Can you retype, character for character, the entries below from the line with "The width and height of the screenshot is (1208, 616)." to the line with "coord(374,601)"?
##########
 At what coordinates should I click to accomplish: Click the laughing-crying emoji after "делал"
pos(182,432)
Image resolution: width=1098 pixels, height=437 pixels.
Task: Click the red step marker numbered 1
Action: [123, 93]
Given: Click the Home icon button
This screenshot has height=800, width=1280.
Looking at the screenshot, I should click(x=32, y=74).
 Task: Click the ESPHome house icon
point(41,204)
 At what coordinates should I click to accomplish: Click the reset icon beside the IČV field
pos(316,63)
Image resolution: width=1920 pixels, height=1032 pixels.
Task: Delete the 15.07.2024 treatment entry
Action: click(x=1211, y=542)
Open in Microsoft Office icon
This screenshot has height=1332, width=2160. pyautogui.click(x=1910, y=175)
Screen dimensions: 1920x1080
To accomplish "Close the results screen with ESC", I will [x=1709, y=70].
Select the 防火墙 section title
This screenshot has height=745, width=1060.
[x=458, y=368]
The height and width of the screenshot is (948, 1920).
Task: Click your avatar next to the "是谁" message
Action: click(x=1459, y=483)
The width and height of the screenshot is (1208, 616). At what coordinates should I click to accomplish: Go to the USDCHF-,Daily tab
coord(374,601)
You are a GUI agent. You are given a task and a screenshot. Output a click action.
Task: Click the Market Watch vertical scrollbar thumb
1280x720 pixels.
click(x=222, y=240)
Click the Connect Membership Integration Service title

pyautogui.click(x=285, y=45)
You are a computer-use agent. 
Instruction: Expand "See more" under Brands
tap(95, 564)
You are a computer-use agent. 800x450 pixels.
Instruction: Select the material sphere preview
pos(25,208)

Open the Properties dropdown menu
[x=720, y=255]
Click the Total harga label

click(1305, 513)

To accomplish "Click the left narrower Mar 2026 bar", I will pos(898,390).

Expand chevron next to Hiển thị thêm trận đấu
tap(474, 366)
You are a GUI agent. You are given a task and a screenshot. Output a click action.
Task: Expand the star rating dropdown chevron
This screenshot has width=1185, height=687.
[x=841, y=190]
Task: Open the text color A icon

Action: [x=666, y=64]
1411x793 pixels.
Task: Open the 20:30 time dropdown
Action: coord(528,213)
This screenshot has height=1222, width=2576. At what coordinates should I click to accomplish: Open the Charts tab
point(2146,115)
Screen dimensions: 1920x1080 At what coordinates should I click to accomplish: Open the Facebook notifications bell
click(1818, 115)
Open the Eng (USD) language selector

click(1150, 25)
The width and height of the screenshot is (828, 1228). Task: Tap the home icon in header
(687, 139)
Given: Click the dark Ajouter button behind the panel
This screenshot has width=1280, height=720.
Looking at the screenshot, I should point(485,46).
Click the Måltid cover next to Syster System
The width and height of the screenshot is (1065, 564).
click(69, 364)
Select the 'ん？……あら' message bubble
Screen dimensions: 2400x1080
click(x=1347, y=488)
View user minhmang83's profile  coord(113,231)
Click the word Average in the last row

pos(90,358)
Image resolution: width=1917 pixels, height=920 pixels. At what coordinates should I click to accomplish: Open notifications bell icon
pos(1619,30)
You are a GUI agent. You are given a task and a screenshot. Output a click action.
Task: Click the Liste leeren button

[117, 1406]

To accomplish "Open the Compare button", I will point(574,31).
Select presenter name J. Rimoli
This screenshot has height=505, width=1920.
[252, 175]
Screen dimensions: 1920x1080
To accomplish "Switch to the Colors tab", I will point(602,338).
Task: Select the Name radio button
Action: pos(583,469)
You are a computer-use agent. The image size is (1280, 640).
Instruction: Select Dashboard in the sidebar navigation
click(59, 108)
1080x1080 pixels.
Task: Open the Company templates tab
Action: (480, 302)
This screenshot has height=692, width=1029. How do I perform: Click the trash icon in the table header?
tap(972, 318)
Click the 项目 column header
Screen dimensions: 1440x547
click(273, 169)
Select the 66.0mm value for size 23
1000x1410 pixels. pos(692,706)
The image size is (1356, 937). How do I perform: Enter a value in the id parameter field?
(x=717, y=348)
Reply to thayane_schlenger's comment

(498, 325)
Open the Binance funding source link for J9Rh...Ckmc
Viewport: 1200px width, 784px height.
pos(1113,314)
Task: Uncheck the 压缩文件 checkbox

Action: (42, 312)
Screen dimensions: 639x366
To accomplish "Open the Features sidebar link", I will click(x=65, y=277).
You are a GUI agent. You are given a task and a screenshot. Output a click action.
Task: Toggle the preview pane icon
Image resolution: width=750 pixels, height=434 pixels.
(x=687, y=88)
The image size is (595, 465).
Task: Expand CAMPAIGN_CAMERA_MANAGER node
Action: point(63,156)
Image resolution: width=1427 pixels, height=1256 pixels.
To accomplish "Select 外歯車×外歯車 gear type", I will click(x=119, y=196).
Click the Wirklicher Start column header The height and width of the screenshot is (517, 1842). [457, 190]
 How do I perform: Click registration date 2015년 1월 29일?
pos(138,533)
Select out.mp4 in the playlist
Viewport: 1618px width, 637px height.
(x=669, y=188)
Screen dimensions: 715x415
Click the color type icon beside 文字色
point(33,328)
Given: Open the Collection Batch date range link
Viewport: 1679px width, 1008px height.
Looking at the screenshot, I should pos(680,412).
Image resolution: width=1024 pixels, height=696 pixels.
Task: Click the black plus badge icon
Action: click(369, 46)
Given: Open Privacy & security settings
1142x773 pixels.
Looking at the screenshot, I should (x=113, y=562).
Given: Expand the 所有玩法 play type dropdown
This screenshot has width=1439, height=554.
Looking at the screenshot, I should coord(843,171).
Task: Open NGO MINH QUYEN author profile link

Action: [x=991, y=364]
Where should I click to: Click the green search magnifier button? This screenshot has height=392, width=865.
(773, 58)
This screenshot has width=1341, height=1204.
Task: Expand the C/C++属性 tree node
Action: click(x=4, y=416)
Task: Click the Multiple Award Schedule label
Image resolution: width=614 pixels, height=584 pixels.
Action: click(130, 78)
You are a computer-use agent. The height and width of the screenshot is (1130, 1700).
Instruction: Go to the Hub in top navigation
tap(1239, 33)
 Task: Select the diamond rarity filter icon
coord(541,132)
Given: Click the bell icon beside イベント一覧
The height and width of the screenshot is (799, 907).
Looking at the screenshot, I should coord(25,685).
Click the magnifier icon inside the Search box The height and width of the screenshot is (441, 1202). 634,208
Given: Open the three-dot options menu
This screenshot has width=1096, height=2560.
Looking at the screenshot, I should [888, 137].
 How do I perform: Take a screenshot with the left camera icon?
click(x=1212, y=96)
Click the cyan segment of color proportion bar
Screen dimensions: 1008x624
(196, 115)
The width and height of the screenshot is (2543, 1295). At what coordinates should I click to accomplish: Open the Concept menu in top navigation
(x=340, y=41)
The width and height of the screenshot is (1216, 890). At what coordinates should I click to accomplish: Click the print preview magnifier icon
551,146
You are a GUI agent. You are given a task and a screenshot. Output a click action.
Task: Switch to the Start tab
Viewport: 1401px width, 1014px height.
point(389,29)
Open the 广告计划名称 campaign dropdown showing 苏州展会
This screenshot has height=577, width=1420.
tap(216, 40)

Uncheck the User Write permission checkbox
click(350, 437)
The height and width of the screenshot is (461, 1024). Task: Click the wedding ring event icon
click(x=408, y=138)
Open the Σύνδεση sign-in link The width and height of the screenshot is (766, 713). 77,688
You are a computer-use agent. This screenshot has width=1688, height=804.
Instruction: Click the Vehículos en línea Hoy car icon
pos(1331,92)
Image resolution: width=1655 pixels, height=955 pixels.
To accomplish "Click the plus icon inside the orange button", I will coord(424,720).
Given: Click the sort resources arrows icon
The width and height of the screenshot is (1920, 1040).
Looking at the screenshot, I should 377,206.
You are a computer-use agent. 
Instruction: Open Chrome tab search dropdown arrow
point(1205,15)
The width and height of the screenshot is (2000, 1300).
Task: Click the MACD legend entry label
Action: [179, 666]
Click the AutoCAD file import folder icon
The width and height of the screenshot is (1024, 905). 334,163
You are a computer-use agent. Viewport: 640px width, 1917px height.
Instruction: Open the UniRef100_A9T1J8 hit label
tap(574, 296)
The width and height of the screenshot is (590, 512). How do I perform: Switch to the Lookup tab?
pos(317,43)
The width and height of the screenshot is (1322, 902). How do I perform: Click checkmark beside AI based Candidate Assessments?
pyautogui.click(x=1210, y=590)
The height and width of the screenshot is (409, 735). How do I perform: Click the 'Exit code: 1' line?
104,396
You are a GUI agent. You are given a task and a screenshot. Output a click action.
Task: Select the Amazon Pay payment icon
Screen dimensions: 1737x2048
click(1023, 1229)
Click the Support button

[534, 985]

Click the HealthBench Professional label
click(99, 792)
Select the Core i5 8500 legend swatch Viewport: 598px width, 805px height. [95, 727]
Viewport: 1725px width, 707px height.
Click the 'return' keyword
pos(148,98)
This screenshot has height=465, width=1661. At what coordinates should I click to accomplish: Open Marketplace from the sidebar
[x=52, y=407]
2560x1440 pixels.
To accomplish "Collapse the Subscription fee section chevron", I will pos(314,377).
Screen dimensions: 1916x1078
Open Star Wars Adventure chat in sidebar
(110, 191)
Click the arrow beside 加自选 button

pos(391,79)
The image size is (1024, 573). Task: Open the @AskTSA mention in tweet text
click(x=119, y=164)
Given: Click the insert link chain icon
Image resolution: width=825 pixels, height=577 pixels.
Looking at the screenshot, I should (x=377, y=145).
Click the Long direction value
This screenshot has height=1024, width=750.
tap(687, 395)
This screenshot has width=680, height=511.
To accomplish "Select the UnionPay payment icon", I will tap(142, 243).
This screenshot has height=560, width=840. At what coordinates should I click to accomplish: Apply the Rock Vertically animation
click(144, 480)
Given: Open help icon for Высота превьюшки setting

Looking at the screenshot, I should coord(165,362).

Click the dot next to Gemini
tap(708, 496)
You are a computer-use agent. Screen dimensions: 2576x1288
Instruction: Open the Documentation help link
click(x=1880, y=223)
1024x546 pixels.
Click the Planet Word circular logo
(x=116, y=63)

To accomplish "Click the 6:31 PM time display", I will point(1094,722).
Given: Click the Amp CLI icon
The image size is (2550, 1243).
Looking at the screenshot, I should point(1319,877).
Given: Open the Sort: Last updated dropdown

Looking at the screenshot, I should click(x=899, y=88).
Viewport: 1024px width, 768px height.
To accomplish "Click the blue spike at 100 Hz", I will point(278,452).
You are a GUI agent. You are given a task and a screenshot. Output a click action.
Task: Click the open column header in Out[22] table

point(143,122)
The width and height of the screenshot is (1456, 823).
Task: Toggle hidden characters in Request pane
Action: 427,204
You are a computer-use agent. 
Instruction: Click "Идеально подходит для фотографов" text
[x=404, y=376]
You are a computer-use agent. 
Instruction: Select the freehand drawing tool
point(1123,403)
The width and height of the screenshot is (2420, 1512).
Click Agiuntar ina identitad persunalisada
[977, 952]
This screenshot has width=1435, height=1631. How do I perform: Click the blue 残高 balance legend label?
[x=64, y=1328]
##########
### Answer
The width and height of the screenshot is (1208, 616). At what coordinates should I click to accomplish: Go to the USDCHF-,Daily tab
coord(374,601)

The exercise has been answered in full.